Right, that's crucial to understand. In 1985 you could make a direct dial from England to the US but it was eye wateringly expensive. £2 per minute. An hour's call to your mum? That's over £100.

But the cost to Bell and British Telecom was not £2 per minute, or £1 per minute, or even 1p per minute, it was nothing at all. Their costs were not for the call, but for the infrastructure over which the call was delivered, a transatlantic cable. If there was one call for ten minutes, once a week essentially at random, that cable must still exist, but if there are 10 thousand call minutes per week, a thousand times more, it's the same cable.

So the big telcos all just picked a number and understood it as basically free income. If everybody agrees this call costs £2 then it costs £2 right, and those 10 thousand call minutes generate a Million pound annual income.

It's maybe easier for Americans to understand if you tell them that outside the US the local telephone calls cost money back then. Why were your calls free? Because why not, the decision to charge for the calls is arbitrary, the calls don't actually cost anything, but you will need to charge somehow to recoup the maintenance costs. In the US the long distance calls were more expensive to make up for this for a time, today it's all absorbed in a monthly access fee on most plans.

daveguy|7 months ago

This analysis doesn't concern the limited bandwidth available for call delivery on plain old telephone networks (POTS). They did squeeze extra money out of the system with their networks as a monopoly, but the cost was zero only if you don't consider the cost of operating and maintaining the network, or the opportunity cost of having much less bandwidth than currently available. For the former, they still had to fix problems. For the latter if they had made calls pennies everyone would have had "all circuits are busy" all the time. A single line wasn't capable of carrying 10,000 calls back then. Pricing to limit usage to available bandwidth was as important as recouping infrastructure costs and ongoing maintenance. There's also a lemonade stand pricing effect. If you charge too little you don't get enough to cover costs. But if you charge too much, not enough people will do business and you won't cover costs. Also, ma bell was broken up in 1982, but regional monopolies lasted a lot longer (telecommunications act of 1996).

tqwhite|7 months ago

There was some capital expenditure that had to be paid for.

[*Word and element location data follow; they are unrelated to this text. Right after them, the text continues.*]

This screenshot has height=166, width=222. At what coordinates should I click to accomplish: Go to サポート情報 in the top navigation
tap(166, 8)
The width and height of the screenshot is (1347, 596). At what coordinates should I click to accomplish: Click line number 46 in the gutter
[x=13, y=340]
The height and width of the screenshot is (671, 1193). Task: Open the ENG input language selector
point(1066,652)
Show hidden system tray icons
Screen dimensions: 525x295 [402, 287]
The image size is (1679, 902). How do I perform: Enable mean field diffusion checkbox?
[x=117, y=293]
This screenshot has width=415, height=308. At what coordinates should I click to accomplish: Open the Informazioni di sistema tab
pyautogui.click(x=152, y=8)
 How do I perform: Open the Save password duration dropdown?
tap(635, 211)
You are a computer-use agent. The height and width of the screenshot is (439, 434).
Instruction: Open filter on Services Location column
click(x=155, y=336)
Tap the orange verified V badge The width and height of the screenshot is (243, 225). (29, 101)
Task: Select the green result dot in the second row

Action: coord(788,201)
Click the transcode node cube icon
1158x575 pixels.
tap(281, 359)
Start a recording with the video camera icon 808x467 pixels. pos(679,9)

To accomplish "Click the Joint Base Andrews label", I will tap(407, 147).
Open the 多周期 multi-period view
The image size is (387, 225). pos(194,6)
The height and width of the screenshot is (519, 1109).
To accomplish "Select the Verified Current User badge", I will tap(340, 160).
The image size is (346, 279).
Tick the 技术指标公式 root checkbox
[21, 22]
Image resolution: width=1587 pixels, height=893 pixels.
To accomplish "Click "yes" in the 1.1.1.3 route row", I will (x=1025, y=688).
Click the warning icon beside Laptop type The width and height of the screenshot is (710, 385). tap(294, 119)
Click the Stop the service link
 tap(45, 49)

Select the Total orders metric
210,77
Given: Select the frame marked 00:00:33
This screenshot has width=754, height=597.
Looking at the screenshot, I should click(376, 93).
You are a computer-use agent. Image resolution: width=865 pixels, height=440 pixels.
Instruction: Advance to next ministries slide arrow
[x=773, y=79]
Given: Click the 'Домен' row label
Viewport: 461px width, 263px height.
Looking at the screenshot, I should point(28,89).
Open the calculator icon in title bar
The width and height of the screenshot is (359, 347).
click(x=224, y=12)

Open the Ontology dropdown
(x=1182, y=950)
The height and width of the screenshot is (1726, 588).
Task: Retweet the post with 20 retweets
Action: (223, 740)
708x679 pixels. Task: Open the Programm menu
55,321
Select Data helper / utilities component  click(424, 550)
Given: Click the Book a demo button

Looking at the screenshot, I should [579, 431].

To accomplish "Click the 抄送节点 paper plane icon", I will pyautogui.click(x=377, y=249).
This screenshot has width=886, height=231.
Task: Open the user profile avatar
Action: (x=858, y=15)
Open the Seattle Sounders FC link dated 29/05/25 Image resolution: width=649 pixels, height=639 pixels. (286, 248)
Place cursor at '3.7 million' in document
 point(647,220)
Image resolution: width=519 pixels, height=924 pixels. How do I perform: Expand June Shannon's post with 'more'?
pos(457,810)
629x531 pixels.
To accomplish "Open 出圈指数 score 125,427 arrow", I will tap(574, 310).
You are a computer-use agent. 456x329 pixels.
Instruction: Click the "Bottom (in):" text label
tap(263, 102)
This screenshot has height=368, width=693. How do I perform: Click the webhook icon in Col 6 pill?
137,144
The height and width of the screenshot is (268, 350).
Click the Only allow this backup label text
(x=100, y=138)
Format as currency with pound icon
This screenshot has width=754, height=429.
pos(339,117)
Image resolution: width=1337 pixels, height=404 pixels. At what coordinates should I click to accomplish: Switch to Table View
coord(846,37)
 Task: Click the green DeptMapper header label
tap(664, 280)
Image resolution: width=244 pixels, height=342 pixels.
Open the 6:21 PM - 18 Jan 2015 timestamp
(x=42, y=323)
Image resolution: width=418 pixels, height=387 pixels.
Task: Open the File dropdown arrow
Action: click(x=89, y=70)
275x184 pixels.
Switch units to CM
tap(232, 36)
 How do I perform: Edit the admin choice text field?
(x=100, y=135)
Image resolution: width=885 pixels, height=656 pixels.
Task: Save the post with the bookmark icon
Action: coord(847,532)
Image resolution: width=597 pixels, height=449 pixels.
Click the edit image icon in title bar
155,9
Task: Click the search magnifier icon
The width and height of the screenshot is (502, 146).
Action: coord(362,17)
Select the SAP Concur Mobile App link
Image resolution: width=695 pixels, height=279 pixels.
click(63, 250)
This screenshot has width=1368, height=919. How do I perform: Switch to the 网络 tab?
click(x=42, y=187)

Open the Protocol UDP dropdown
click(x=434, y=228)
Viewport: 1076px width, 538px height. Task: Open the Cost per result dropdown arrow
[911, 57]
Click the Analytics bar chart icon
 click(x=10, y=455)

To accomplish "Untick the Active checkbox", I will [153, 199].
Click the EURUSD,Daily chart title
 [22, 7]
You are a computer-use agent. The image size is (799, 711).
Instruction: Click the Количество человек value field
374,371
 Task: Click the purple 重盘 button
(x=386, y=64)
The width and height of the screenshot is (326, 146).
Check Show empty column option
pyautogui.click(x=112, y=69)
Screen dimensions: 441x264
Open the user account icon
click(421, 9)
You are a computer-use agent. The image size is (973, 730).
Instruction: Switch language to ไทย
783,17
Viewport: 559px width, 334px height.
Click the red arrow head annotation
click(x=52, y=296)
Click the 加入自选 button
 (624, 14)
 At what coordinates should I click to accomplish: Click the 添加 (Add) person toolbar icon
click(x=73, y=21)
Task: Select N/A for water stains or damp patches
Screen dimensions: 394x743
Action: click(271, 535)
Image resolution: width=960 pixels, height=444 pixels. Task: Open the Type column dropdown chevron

In the US, ATT was just barely deregulated by then so the prices were not just 'out of thin air'.

KaiserPro|7 months ago

To lay the cables required a huge amount of capital, to make that feasible its required financial engineering. That translates to high operating expenses.

AlotOfReading|7 months ago

SMS was originally piggybacking off unused bytes in packets already being sent to the tower, which was being paid for by existing phone bills. The only significant expenses involved transiting between networks. That was a separate surcharge in the early days.

hkt|7 months ago

Competition is the thing. Prices will drop as more AI code assistants get more adoption.

Prices will probably also drop if anyone ever works out how to feasibly compete with NVIDIA. Not an expert here, but I expect they're worried about competition regulators, who will be watching them very closely.

troupo|7 months ago

> Prices will drop as more AI code assistants get more adoption.

No, they won't. Because "AI assistants" are mostly wrapped around a very limited number of third-party providers.

And those providers are hemorrhaging money like crazy, and will raise the prices, limit available resources and cut off external access — all at the same time. Some of it is already happening.

lelanthran|7 months ago

> Prices will drop as more AI code assistants get more adoption.

What's the reasoning behind this? They are already doing the efficient "economies of scale" thing and they are already at full capacity (hence rate limiting).

The only way forward for this AI providers is to raise prices, not lower them.